Amazon has been around for 20 years, and the only thing it has used it market power for is to crash prices, which is good for consumers.
Amazon is directly responsible for ebooks being so cheap today. The publishers and Apple wanted prices for ebooks to be high.
If Amazon's monopoly power results in low prices for me forever, then I say bring it on.
The ONLY purpose of monopoly laws is as a consumer protection. And if prices are permanently low, like they are in the ebook space, that is GOOD for consumers, not bad.
In another 20 years, those "inevitable" price increases aren't going to come either.
The ONLY purpose of monopoly laws is as a consumer protection.
No, it's about protecting the marketplace. Consumer protection is a second order effect. Here's a quote from the U.S. Supreme Court with respect to the Sherman Act:
The purpose of the [Sherman] Act is not to protect businesses from the working of the market; it is to protect the public from the failure of the market. The law directs itself not against conduct which is competitive, even severely so, but against conduct which unfairly tends to destroy competition itself.
As you can see, the court concluded that anti-trust law is about policing market failures, and specifically about the destruction of competition.
I agree partially with what you say.
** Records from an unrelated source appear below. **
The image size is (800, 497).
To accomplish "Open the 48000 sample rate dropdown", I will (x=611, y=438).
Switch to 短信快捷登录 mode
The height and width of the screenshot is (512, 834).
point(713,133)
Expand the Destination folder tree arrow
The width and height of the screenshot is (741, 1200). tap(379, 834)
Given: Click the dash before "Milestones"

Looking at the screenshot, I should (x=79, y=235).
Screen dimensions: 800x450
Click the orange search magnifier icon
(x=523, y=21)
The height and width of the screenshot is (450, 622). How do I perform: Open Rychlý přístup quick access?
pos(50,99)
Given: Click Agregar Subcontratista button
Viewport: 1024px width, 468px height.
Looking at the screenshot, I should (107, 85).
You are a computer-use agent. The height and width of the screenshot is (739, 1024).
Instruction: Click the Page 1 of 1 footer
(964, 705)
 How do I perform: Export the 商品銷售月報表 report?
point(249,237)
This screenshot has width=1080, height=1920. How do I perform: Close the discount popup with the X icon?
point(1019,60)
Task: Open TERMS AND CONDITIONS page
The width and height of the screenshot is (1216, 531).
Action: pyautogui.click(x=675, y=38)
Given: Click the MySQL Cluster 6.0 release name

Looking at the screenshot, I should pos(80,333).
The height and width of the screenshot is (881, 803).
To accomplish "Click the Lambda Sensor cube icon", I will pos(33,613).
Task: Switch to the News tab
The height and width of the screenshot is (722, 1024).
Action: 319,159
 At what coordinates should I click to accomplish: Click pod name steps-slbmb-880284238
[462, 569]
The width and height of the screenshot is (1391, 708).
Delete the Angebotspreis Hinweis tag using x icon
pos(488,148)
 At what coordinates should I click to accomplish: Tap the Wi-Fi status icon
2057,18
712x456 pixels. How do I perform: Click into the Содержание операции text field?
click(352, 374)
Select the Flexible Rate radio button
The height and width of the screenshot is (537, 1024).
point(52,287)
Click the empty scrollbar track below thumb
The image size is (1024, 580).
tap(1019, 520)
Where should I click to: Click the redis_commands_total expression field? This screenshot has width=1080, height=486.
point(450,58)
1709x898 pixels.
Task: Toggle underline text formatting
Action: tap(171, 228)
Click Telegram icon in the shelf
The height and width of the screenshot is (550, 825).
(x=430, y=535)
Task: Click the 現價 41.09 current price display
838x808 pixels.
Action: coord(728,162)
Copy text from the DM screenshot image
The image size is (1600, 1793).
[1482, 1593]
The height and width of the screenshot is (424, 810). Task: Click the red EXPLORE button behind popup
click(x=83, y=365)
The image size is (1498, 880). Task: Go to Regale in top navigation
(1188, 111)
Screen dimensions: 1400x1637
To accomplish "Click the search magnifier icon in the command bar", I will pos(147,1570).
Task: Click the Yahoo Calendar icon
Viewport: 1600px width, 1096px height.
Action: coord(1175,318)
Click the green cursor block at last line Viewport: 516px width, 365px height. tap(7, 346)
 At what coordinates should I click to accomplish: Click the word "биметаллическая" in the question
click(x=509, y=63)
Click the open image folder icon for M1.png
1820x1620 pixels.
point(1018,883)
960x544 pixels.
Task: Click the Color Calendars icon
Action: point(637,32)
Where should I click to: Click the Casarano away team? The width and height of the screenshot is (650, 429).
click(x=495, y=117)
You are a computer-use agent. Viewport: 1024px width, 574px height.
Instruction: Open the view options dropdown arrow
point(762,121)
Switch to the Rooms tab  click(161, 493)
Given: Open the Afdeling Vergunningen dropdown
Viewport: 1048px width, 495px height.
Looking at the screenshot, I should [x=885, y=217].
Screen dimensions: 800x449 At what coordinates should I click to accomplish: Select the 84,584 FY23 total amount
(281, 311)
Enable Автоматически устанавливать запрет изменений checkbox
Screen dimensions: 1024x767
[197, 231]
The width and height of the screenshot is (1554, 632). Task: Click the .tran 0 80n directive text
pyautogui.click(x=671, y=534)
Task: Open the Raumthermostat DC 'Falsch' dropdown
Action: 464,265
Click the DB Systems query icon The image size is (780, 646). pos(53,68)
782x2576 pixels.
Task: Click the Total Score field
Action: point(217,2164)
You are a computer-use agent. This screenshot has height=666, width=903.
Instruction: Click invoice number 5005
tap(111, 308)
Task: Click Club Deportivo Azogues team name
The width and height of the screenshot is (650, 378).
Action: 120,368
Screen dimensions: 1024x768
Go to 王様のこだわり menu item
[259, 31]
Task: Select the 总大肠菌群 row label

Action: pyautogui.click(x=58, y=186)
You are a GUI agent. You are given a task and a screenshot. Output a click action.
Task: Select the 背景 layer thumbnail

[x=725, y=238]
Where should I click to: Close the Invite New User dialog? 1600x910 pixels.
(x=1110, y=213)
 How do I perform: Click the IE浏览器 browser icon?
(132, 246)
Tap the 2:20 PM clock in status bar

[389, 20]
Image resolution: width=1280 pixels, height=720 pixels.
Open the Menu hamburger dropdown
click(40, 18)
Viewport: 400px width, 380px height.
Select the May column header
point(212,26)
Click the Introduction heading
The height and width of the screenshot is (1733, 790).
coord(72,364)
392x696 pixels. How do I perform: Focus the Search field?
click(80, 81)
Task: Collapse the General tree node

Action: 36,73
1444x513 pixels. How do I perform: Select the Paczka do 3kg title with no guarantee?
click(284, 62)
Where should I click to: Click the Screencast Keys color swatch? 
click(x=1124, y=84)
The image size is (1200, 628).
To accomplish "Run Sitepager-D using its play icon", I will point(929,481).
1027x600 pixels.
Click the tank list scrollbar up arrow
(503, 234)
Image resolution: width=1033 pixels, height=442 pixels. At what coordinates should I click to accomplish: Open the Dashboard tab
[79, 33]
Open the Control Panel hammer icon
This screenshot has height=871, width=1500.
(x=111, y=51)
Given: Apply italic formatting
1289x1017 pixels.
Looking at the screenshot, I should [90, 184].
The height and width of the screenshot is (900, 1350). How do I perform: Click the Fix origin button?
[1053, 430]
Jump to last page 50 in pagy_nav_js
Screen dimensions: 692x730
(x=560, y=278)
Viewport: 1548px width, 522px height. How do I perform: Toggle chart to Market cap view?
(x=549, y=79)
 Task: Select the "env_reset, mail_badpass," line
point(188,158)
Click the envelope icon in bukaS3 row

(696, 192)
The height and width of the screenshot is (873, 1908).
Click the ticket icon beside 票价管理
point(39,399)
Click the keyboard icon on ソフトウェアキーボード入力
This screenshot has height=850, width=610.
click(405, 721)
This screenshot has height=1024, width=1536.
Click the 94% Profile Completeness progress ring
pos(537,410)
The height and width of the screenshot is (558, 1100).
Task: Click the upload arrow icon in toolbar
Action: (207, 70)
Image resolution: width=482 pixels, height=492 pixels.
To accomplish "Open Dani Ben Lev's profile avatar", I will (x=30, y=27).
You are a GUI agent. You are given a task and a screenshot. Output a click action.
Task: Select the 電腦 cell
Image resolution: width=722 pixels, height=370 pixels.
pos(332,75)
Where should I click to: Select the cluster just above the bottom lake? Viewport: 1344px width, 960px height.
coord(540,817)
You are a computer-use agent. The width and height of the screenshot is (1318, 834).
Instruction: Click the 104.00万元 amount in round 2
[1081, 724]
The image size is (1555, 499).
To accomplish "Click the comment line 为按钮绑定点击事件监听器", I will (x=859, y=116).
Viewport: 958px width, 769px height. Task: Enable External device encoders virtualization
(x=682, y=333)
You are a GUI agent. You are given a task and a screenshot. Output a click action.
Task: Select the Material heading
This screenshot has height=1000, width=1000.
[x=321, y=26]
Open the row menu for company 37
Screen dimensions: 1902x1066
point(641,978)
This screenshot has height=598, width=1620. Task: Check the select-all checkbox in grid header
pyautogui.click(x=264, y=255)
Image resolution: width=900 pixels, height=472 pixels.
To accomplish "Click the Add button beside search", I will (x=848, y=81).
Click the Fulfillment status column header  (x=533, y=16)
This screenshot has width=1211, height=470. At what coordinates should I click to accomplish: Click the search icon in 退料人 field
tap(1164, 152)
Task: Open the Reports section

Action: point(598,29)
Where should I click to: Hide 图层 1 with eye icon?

It actually changed my feeling towards it a bit and had to pause for a second.
There's another player being squeezed in a theoretical e-book dumping. Writers. Amazon doesn't do for them what publishers do(editing to marketing), and taking out the competition could benefit consumers at the expense of the writers.
Monopolistic behavior, like buying out a competitor when there are very few players, CAN be bad for consumers, and should be stopped.
But price dumping to drive out competitors is fantasy boogieman strategy that basically never works. There has to be huge barriers to entry, for it to work. Because if there aren't, then a competitor can just jump back into the market when the prices rise again. It is just not a profitable strategy for a monopoly to engage in.
Price dumping just result in lower prices for consumers.
Price dumping is a great way to destroy competition and has worked effectively in the airline industry (presumably this fits into your high barrier to entry category). The ebook market is presumably easier to enter but far from easy.
Amazon is directly responsible for ebooks being so cheap today. The publishers and Apple wanted prices for ebooks to be high.
If Amazon's monopoly power results in low prices for me forever, then I say bring it on.
The ONLY purpose of monopoly laws is as a consumer protection. And if prices are permanently low, like they are in the ebook space, that is GOOD for consumers, not bad.
In another 20 years, those "inevitable" price increases aren't going to come either.